What’s worse, these responses appear to be super convincing. This can be especially problematic when you’re turning to an AI health coach to do something like interpret lab results and make recommendations for you, Wang says.
Overconfidence—and not showing receipts that prove the data is from reliable, up-to-date sources—is Katz’s main concern with AI health coaching. “The single most important thing for any human health practitioner is to acknowledge what she or he doesn’t know,” he says.
Thankfully, my ONVY AI health coach told me that feeling tired could be a sign of an underlying medical condition and that, “it might be worth talking to a healthcare provider.”
To state the obvious, bots don’t have the ability to make decisions based on human experience, judgment, and wisdom—and can’t replace the analysis and intuition of a trained professional.
“There is a lot about health that calls for a human touch, that calls for compassion and understanding and empathy,” Katz says. An AI health coach helping you improve your marathon time might not need to be as emotionally sophisticated as one aimed at helping you deal with a chronic disease, but “we have to be sensitive to and understand when humans really ought to be interacting with other humans,” he explains.
While doctors may have subconscious subjective bias, they also have profound knowledge within their specialities that is invaluable for patient care, Wang says. “Data-driven insights may be less subjective, but they can also be noisy,” he adds.
Not only is data hard for the layperson to interpret, but wearable sensors can also be imprecise or oversensitive when capturing physiological signals, including heart rate and sleep data, Wang says.

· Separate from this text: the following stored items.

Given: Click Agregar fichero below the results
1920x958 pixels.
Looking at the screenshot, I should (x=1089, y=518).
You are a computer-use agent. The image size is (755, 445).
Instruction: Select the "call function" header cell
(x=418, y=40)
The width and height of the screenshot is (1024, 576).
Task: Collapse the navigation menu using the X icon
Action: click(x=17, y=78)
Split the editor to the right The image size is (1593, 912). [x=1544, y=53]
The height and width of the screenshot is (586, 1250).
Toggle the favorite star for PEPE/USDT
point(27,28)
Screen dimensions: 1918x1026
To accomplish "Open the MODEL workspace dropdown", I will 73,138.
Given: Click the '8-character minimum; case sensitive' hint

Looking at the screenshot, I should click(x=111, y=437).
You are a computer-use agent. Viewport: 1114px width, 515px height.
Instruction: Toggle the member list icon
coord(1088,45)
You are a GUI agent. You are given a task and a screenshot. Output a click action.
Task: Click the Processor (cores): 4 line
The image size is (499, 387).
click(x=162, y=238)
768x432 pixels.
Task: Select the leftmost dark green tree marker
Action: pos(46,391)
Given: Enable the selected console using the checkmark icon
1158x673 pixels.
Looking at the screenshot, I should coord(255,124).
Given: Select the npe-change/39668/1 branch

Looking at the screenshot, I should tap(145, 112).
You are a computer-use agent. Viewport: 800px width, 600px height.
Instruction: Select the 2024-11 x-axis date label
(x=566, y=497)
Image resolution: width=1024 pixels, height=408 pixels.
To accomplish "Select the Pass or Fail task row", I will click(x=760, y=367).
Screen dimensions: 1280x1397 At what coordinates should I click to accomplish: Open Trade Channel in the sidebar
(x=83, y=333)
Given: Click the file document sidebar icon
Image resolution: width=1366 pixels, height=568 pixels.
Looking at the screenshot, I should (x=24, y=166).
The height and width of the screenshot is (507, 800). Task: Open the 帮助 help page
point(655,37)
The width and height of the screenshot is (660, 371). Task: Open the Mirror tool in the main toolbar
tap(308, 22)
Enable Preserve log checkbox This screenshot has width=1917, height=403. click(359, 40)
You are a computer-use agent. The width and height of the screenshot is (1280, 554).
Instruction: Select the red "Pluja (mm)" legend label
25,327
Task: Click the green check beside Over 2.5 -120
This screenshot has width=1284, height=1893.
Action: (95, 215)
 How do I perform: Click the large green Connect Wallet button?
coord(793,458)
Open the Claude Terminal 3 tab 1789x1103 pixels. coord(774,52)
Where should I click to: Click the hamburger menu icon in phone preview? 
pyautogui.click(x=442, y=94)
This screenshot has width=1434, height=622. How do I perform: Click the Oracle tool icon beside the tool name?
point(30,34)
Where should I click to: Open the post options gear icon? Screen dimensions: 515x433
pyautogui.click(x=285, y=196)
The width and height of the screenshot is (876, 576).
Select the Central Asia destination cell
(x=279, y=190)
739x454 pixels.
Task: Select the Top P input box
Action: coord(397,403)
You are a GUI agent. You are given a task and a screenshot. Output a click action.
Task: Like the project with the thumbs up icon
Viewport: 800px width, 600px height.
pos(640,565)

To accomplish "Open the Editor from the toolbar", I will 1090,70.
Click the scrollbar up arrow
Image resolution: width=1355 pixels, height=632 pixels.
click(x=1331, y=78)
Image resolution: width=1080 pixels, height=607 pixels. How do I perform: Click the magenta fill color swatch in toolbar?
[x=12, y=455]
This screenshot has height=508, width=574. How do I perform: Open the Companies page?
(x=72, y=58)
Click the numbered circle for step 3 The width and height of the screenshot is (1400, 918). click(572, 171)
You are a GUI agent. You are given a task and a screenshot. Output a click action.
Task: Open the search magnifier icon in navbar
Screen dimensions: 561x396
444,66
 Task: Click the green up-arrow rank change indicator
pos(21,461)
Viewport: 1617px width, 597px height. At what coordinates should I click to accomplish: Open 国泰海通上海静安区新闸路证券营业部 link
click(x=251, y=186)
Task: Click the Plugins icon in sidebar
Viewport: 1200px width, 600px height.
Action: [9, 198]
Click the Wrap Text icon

For example, one study examined heart rate measurements from four popular wrist-worn devices (including the Fitbit Charge and Apple Watch) and found them to underestimate heart rate during intense exercise compared to an electrocardiogram (ECG) (8). Translation: They can potentially offer misinformation that can lead to unnecessary concern or misguided advice.
Plus, not every health issue is easily solved by data from our wearables or phones. In fact, the authors of the study looking at depression and AI concluded that mental health remains a deeply personal and subjective experience that can’t be measured or predicted reliably using AI and data from our smartphones.
As long as the focus is promoting lifestyle practices that can support general health, there’s no harm in trying an AI health coach, Katz says. He cautions against it, however, for people with overlapping morbidities or those who are looking to troubleshoot more complex medical conditions.
Even as AI health coaches get smarter, we should be wary of falling into the trap of blindly following the advice of a computer that we assume is all-knowing, Katz says. “If we become enraptured with AI and think that it’s omniscient, we’re going to make terrible mistakes.”
The best solution is some combination of the two, with “some organic integration of data-driven insights and domain expertise and knowledge,” Wang says. And if you have a chronic health condition, advice from your care team will always supersede that of an AI health coach.